The University of Cumbria's vice-chancellor has left his job after less than a year, reportedly feeling that the post was "mis-sold" to him as he was not given full warning of the institution's dire finances.
The departure of Peter McCaffery was announced on 19 May. The university said the decision was taken by "mutual consent".
Graham Upton, former vice-chancellor of Oxford Brookes University, was appointed interim vice-chancellor.
Cumbria is likely to face a deficit of £30 million by the end of the financial year, having faced a series of problems since its formation from a merger of further and higher education colleges in August 2007.
The extent of Cumbria's financial problems first emerged publicly with news of an £8.4 million deficit in November 2009. Dr McCaffery had been appointed in July of that year.
A university spokesman said of Dr McCaffery's departure: "It's fair to say that Peter's interpretation was that he was mis-sold the job.

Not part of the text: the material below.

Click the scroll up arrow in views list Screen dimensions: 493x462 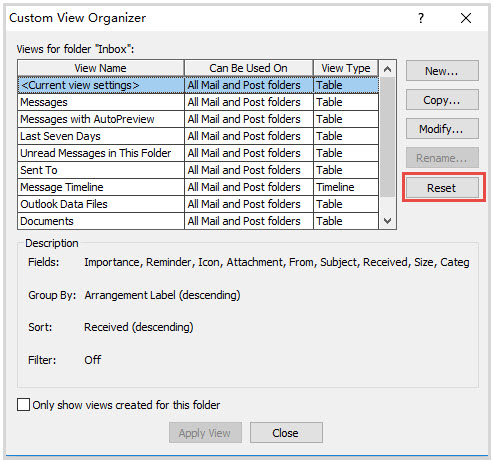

He held a series of staff forums, attended by everyone at the university, where he openly said that when he turned up he was told that the deficit was somewhere in the region of £3 million - which, if I recall, he said was manageable given the fact we were a new institution (with) the start-up costs involved."
The university needed advanced funding from the Higher Education Funding Council for England to pay staff wages in March.
Cumbria's finance and human resource directors both have their posts funded by Hefce.
John Parr, the HR director, said in an email to staff that the BBC had reported "quite incorrectly" that Dr McCaffery had resigned, however no further light was shed on his departure.
Dr McCaffery could not be contacted for comment.
One theory on Dr McCaffery's exit is that his decision to advertise five senior posts during financial troubles sparked a dispute with the board of governors.
On 17 May, two days before Dr McCaffery left, Cumbria published a new 2010-20 business plan intended to plot a course to recovery.
The plan refers to "some exceptional demands and pressures on management and directors ... including persistent ones from third parties who viewed the university as the vehicle for their own development - which were exacerbated by changes in the senior team and in leadership over this critical formative period."
The document says that the original business plan submitted by the university in July 2008 was "simply not achievable", with key factors including the credit crunch, the cap on student numbers, a decline in government investment and "the transfer of unsustainable estate (Newton Rigg) to the university without the anticipated £25 million capital investment from the Learning and Skills Council". It has been reported that the university failed to apply for the LSC grant.
High staff costs from the outset - amounting to 73 per cent of income - led to Cumbria starting out in a financially weak position.
The new plan sets out a mission to boost income, including measures to increase overseas student recruitment and develop "full-cost courses in niche areas of provision".